Singles from Every Face Tells a Story
- "Hey Mr. Dream Maker" Released: 6 November 1976; "My Kinda Life" Released: 25 February 1977; "When Two Worlds Drift Apart" Released: 27 June 1977;

Alternative cover
- US version of the album

= Every Face Tells a Story =

1977 studio album by Cliff Richard

Every Face Tells a Story is the nineteenth studio album by Cliff Richard. Released in March 1977, it followed up Richard's comeback album, I'm Nearly Famous. The album peaked at No.8 during a 10-week run on the UK Album Chart and spawned three hit singles. "Hey Mr. Dream Maker" was released as the first lead single in November 1976 and reached number 31 in the UK Singles Chart. "My Kinda Life" was released as a single in late February 1977 and peaked at number 15 in the UK. The third single, "When Two Worlds Drift Apart", was released in late June and reached number 46 in the UK.

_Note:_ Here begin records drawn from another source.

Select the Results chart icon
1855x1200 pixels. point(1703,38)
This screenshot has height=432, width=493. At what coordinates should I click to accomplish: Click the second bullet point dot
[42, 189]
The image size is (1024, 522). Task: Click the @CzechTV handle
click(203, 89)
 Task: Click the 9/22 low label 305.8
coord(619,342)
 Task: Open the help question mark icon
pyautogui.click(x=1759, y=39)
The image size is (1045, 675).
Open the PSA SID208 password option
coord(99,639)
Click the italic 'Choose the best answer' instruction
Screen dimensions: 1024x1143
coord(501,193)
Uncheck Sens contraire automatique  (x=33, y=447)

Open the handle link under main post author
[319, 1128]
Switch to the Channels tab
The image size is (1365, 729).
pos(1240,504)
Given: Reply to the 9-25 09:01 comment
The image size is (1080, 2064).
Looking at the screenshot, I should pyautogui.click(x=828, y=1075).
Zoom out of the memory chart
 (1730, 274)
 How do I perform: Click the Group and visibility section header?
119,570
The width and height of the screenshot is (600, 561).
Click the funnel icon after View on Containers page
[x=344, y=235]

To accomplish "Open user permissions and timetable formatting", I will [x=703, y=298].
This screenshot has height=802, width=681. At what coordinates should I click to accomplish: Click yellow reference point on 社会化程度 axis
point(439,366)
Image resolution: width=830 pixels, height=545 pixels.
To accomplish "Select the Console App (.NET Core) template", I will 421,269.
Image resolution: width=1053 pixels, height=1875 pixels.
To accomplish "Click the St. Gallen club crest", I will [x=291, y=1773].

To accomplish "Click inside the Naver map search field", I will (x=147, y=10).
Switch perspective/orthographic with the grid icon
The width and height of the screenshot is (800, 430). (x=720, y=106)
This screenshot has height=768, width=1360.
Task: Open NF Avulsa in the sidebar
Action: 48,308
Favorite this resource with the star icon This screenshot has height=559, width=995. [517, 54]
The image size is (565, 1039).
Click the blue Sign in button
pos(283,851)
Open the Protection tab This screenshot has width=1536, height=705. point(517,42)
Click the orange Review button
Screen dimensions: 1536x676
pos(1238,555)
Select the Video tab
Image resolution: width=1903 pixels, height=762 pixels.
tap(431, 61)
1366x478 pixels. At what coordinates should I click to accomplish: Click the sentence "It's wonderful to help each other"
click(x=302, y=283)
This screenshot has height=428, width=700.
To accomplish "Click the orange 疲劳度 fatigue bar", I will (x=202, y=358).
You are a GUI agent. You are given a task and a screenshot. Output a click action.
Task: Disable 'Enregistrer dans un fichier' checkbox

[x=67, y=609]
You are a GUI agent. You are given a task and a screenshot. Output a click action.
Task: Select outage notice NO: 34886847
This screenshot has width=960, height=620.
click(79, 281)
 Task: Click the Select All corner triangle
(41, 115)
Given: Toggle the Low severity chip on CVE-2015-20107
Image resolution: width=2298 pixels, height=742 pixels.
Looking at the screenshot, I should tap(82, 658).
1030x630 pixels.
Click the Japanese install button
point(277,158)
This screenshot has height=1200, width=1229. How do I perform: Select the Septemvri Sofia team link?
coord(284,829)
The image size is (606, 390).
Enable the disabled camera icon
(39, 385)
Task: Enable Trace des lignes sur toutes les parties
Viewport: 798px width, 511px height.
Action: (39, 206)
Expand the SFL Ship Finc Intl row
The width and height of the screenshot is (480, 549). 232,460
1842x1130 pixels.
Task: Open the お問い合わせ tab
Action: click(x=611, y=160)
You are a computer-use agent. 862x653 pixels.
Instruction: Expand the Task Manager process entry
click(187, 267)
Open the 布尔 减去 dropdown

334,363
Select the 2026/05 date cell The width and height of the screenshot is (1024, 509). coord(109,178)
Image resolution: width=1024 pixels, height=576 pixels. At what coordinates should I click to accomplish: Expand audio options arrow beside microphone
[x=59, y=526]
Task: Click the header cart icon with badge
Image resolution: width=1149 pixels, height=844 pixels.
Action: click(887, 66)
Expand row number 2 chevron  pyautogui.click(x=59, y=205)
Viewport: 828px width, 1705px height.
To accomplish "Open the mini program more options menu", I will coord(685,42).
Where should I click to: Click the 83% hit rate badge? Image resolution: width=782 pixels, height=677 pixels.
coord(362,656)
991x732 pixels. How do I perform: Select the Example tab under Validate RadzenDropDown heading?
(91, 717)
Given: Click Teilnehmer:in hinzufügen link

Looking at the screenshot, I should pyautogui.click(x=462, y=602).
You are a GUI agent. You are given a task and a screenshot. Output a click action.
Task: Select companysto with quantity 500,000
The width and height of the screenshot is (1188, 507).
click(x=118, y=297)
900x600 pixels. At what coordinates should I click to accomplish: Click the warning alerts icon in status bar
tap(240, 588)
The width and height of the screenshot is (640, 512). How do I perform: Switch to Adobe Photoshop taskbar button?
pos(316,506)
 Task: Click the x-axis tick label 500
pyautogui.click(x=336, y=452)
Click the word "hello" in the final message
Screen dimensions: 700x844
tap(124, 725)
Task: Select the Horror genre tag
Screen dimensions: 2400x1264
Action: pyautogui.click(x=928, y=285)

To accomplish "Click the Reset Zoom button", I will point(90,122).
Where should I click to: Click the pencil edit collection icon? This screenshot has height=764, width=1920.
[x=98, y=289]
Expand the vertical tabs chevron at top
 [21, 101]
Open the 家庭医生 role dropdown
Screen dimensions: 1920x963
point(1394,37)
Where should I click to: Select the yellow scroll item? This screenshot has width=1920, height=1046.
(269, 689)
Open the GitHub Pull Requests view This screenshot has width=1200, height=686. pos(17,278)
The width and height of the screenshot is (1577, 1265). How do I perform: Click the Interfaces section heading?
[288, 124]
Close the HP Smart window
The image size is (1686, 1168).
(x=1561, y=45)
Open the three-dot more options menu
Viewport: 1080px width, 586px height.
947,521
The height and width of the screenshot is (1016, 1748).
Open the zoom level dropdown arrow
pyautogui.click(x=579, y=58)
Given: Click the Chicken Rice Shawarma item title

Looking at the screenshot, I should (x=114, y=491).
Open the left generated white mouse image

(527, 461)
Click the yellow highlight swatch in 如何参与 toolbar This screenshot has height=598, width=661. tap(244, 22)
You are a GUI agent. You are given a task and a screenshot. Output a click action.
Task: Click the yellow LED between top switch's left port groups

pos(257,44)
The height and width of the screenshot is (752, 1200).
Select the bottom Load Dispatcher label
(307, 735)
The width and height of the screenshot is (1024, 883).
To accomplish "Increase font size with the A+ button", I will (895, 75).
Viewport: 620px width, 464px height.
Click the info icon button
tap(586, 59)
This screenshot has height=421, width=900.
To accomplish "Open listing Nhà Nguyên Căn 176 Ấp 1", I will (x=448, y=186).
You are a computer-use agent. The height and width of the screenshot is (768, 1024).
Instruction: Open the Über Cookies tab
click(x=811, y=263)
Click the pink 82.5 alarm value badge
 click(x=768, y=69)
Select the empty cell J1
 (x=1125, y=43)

The album was released in the US with alternative artwork and an edited version of the closing track "Spider Man" (shortened by nearly four minutes). "Don't Turn Out the Light" was the first single released in the US and reached number 57 in the Billboard Hot 100. "Try a Smile" was also released as a single and reached number 48 in what was then known as the Billboard Easy Listening chart.

Professional ratings
Review scores
| Source | Rating |
| Allmusic | Star |

== Release history ==

- March 1977 - Original release on LP, cassette and 8-track.
- July 2002 - Remastered and re-issued on Compact disc, including the B-sides of the singles.

== Track listing ==
- Side one
1. "My Kinda Life" (Chris East) 3:48
2. "Must Be Love" (Terry Britten) 4:19
3. "When Two Worlds Drift Apart" (Peter Sills) 4:14
4. "You Got Me Wondering" (Terry Britten) 3:38
5. "Every Face Tells a Story (It Never Tells a Lie)" (Michael Allison, Peter Sills) 3:20
6. "Try a Smile" (John Perry) 3:20

- Side two
7. "Hey Mr. Dream Maker" (Bruce Welch, Alan Tarney) 4:48
8. "Give Me Love Your Way" (Alan Tarney, Trevor Spencer) 3:44
9. "Up in the World" (Clifford T. Ward) 2:40
10. "Don't Turn the Light Out" (Guy Fletcher, Doug Flett) 4:01
11. "It'll Be Me Babe" (Hank Marvin, John Farrar) 3:20
12. "Spider Man" (Terry Britten) 6:50 (Original North American pressings have a shorter version clocking at 3:34 and with a different ending.)

NOTE: On original North American pressings, "Don't Turn the Light Out" is the first song on side 2, before "Hey Mr. Dream Maker". Also, in 1981, this album was re-issued in the US by EMI America. That re-issue omitted "Try a Smile" and "Spider Man".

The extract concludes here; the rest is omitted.